Records from a data source
↓↓↓
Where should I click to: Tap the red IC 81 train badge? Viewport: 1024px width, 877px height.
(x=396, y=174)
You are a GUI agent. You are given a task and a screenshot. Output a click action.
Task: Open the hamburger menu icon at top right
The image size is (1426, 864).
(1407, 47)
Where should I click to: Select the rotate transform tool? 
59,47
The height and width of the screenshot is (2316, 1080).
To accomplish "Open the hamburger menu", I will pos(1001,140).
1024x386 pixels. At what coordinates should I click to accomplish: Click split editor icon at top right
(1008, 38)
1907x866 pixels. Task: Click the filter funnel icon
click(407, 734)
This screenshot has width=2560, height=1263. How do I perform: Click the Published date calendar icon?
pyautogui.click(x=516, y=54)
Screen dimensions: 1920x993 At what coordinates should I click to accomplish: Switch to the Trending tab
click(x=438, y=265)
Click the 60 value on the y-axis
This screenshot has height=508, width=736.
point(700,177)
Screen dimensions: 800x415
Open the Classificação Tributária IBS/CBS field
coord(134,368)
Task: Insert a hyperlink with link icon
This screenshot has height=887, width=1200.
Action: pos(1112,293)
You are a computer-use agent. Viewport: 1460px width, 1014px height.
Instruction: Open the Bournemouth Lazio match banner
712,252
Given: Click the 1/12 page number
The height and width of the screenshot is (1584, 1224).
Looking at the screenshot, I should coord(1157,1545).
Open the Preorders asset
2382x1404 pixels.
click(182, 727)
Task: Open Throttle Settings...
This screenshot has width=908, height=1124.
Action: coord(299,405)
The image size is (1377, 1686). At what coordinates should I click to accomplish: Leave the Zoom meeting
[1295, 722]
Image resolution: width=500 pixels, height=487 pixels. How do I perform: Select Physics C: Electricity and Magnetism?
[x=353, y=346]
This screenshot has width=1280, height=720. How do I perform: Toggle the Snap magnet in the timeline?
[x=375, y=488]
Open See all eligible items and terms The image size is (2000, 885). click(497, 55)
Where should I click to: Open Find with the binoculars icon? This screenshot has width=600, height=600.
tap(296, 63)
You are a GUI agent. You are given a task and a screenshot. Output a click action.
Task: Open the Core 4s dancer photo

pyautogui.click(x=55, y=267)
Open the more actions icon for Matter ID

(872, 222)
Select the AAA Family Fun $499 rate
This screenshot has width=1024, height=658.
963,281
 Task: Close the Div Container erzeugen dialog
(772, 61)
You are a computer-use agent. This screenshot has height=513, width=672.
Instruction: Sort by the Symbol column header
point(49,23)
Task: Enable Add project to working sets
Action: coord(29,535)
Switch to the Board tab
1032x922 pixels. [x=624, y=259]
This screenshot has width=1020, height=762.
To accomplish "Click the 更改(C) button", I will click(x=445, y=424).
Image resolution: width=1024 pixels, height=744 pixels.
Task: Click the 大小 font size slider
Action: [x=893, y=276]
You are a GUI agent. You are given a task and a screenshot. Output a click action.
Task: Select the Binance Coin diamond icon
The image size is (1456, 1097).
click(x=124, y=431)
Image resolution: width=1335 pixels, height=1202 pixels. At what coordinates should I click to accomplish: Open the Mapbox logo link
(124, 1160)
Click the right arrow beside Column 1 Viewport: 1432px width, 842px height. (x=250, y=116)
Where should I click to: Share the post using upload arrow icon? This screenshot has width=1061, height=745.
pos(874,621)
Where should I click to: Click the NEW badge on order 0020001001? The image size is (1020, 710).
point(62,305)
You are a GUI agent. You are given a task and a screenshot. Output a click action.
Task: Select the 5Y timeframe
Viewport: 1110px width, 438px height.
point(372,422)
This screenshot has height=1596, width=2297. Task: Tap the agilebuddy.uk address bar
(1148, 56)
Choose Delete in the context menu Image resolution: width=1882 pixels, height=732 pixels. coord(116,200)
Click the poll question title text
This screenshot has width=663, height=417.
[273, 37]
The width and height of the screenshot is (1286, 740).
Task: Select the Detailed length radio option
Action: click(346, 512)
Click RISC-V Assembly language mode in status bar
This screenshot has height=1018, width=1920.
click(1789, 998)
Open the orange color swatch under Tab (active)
↑↑↑
Find the word "computer" in the records and pull out each line that has it.

### SOLUTION TO THIS EXERCISE
You are a computer-use agent. Viewport: 1460px width, 1014px height.
You are a computer-use agent. This screenshot has height=513, width=672.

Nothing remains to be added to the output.